RESULTS: CBF and CBV color maps based on DC and MS were of comparably high quality. Quantitative CBF and CBV values calculated by DC and MS were within the same range in nonischemic regions. In suspected penumbra regions, average CBFDC was lower than CBFMS. In suspected infarction core regions, average CBVDC was similar to CBVMS. Using adapted tissue-at-risk/nonviable-tissue thresholds, we found excellent correlation of DC and MS lesion sizes.
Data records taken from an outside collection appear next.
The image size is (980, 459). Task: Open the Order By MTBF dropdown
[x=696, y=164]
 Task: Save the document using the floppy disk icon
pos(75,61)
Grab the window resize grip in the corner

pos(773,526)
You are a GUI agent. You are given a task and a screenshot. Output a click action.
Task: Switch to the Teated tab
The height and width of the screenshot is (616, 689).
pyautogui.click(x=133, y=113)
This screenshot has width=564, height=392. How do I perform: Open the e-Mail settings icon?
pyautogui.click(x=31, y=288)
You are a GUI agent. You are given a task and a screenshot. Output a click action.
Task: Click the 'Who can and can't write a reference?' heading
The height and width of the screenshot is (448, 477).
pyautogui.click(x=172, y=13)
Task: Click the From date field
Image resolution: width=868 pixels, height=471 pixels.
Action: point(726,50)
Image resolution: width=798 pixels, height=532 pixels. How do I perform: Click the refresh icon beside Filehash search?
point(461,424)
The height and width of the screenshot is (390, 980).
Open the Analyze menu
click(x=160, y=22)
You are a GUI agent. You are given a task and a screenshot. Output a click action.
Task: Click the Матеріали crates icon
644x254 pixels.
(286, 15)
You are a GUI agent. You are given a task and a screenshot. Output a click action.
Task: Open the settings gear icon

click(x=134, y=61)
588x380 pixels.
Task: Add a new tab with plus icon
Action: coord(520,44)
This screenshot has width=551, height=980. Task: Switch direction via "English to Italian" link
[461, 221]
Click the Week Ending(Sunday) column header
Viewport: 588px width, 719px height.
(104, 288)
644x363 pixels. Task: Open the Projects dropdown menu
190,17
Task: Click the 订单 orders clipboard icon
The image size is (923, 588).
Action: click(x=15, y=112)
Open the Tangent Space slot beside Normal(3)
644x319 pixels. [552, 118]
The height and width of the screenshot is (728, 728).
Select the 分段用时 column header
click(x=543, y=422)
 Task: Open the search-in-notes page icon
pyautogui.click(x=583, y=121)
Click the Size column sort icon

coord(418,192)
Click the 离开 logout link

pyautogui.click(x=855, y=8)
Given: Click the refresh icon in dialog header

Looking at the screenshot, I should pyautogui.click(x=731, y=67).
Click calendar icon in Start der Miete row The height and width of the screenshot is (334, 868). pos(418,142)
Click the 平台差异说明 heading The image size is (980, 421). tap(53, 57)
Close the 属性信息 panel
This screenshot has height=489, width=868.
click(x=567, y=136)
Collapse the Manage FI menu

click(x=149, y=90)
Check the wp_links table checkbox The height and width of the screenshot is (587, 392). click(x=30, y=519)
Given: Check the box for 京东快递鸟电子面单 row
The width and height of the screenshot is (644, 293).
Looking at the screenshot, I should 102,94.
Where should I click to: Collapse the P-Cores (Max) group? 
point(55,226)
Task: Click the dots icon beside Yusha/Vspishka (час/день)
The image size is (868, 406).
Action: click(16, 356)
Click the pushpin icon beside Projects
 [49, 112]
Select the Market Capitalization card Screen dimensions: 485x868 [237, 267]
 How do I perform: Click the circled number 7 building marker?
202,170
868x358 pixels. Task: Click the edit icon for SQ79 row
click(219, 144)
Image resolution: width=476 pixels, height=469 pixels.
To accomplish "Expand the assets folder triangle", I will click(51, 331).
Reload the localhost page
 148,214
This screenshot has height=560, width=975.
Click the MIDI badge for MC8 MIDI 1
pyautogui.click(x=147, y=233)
CONCLUSIONS: DC and MS yielded comparable qualitative and quantitative results. Lesion sizes indicated by DC and MS showed excellent agreement when using adapted thresholds. In all cases, the same therapy decision would have been made.
- arterial input function
- Alberta Stroke Program Early CT Score
- cerebral blood flow
- cerebral blood volume
- gray matter
- least mean square
- maximum intensity projection
- maximum slope
- mean transit time
- nonviable tissue
- posterior cerebral artery
- perfusion CT
- relative cerebral blood flow
- relative cerebral blood volume
- relative mean transit time
- relative time to drain
- relative time to peak
- region of interest
- signal-to-noise ratio
- singular value decomposition
- time attenuation curve
- tissue at risk
- time to drain
- time to peak
- time to start
- white matter
PCT is a well-established technique in acute stroke imaging. PCT has been proved superior to noncontrast CT1–3 and equivalent to MR imaging in terms of infarct and penumbra characterization and selection for reperfusion therapy.4–6 Quantitative perfusion parameters such as CBF, CBV, TTP, MTT, and TTD can be calculated and displayed as color maps. Indications for reperfusion therapy may be based visually on a mismatch of CBF and CBV and/or quantitatively on thresholds defining TAR (penumbra) and NVT7–9—possibly even in an extended time window.10,11
Commercial PCT postprocessing software currently available is based on a variety of implementations of DC or MS models. It has recently been shown that quantitative values as well as color maps can be significantly different among software/algorithms, even when using identical source data.12 In terms of promoting PCT standardization,13,14 evaluating quantitative and qualitative differences of PCT algorithms is of great importance. The objective of our study was to determine quantitative as well as qualitative comparability of delay-insensitive DC and MS algorithms by systematically analyzing corresponding color maps as well as region-of interest–based measurements (CBF, CBV, and temporal parameters) of both methods.
Materials and Methods
We retrospectively enrolled in our study 50 PCT source datasets of patients with acute onset of neurologic symptoms in ≤9 hours. These datasets were acquired on multisection CT scanners after administration of a compact contrast bolus with an injection rate of at least 5 mL/s via power-injector through an 18-gauge intravenous line, by using the following scanning parameters: section thickness, 10–12 mm; tube voltage, 80 kV(peak); tube current, 180–235 mAs; scanning delay, 4 seconds; scanning time, 40 seconds; and temporal resolution, 1 second. Two sections at the level of the basal ganglia were imaged. In the final evaluation, only the section demonstrating the largest extent of ischemia was selected. Datasets without any hemodynamic disturbance as well as datasets with severe motion artifacts or inadequate contrast bolus were excluded from the analysis.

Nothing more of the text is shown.